It definitely seems like three steps forward, two steps back for poor Pansy. Each time she seems to be making progress on getting past her issues, she has a setback.

The difficulty she has in writing the letter was puzzling to me, and I'm trying to figure out exactly what I should take away from it. It's possible that she's simply out of practice, not having anyone in particular to write to. It's also possible that her hands are shaking due to her emotional state. Or it could be that her obsession with neatness is causing her to make far too much of very small errors in her script. Or some combination of the above. Regardless, she struggles with what seems like it should be a rather simple task.

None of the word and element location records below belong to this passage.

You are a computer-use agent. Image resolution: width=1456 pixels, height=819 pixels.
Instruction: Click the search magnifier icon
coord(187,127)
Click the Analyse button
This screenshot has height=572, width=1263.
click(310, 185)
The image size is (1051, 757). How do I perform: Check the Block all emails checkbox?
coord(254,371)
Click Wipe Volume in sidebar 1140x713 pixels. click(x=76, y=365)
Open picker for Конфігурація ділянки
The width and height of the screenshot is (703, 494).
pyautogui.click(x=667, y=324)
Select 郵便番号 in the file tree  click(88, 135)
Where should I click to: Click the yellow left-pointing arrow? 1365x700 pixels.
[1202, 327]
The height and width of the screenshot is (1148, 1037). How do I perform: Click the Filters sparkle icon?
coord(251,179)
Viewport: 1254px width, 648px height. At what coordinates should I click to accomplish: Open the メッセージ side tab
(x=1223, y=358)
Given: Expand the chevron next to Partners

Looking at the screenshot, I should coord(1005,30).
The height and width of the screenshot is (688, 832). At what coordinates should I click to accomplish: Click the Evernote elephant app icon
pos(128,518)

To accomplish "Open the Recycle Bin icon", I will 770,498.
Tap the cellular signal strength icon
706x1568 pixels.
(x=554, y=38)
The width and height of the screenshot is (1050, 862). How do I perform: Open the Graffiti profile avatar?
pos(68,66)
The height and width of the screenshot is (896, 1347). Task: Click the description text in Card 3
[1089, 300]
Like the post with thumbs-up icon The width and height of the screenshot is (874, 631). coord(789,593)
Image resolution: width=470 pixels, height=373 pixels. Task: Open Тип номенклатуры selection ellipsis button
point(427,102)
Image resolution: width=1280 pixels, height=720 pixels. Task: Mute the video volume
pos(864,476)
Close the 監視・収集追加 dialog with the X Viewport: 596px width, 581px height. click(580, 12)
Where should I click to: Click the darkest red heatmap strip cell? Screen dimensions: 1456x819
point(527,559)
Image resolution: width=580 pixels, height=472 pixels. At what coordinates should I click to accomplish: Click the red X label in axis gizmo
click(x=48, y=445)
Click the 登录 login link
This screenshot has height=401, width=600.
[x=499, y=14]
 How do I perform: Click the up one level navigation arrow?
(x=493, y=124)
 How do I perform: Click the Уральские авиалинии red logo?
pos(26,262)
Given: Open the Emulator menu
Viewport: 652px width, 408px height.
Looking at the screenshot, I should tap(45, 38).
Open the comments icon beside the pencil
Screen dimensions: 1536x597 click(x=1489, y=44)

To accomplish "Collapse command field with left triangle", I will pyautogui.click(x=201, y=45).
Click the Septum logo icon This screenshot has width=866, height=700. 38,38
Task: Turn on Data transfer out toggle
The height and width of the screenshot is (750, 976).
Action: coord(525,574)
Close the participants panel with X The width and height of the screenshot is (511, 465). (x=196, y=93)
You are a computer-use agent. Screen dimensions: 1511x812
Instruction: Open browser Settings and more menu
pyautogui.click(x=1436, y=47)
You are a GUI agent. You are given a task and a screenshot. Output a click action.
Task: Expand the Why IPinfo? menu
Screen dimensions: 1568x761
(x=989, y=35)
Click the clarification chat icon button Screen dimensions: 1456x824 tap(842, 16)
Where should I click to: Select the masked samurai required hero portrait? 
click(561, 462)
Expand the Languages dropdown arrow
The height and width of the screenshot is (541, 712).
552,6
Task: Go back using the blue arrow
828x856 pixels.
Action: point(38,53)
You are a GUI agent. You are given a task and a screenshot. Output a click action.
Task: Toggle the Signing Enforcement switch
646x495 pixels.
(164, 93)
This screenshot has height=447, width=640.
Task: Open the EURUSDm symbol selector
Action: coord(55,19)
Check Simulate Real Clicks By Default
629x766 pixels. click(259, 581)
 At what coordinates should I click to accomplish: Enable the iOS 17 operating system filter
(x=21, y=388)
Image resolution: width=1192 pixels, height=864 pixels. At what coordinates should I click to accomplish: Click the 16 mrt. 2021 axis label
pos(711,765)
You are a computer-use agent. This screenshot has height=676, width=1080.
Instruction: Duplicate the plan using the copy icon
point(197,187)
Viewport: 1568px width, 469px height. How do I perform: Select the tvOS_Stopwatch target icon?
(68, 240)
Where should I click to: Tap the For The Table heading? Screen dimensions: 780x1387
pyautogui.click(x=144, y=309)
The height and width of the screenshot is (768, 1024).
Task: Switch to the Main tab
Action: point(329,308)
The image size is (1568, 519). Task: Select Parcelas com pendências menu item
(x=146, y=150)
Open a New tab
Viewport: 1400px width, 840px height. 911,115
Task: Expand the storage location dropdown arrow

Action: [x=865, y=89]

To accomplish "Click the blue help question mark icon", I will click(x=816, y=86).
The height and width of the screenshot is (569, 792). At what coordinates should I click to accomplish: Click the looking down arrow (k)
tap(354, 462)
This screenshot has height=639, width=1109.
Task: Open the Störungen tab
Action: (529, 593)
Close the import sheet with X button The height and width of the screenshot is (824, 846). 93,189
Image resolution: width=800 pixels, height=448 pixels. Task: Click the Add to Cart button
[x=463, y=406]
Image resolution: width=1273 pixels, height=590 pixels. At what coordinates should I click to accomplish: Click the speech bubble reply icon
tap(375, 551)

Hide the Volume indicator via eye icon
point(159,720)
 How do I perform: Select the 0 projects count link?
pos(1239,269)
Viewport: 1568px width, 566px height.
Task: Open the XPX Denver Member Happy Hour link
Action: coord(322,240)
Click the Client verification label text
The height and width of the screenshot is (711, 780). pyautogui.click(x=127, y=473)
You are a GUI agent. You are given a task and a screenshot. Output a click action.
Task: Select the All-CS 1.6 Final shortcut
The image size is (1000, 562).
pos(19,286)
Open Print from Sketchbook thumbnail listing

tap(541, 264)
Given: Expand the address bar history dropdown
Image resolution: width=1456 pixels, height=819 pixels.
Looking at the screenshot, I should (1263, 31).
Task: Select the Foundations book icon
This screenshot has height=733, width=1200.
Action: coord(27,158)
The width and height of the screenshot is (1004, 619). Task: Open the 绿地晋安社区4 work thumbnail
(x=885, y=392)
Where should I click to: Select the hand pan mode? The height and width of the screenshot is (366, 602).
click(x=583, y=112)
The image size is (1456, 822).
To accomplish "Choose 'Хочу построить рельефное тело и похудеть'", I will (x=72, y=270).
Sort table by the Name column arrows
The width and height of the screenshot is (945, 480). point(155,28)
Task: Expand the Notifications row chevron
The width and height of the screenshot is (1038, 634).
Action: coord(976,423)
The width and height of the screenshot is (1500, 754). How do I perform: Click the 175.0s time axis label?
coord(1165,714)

Then she has the conversation with her reflection. Once again, unless somebody has slipped an enchanted mirror into her chamber, this can't be a good sign. Her reflection seems to have gotten devious and manipulative, albeit not for anything especially dangerous to her. I really loved the dialog here. Once again, it left me feeling really bad for Pansy.

The trip to Diagon Alley ended on such an interesting note. Who is the mysterious stranger? A new love interest, perhaps? The brief look you give us into his thoughts suggests that he's more than just a random stranger.

The only thing I noticed in this chapter that seemed a bit jarring was the sudden shift into the mystery wizard's point of view at the end. Maybe I'm just not used to this story coming from any narrative voice other than Pansy, but it struck me as odd. Aside from that, I would have liked it if you'd kept going with her visit to Gringott's, but I always wish your chapters were longer because I life them.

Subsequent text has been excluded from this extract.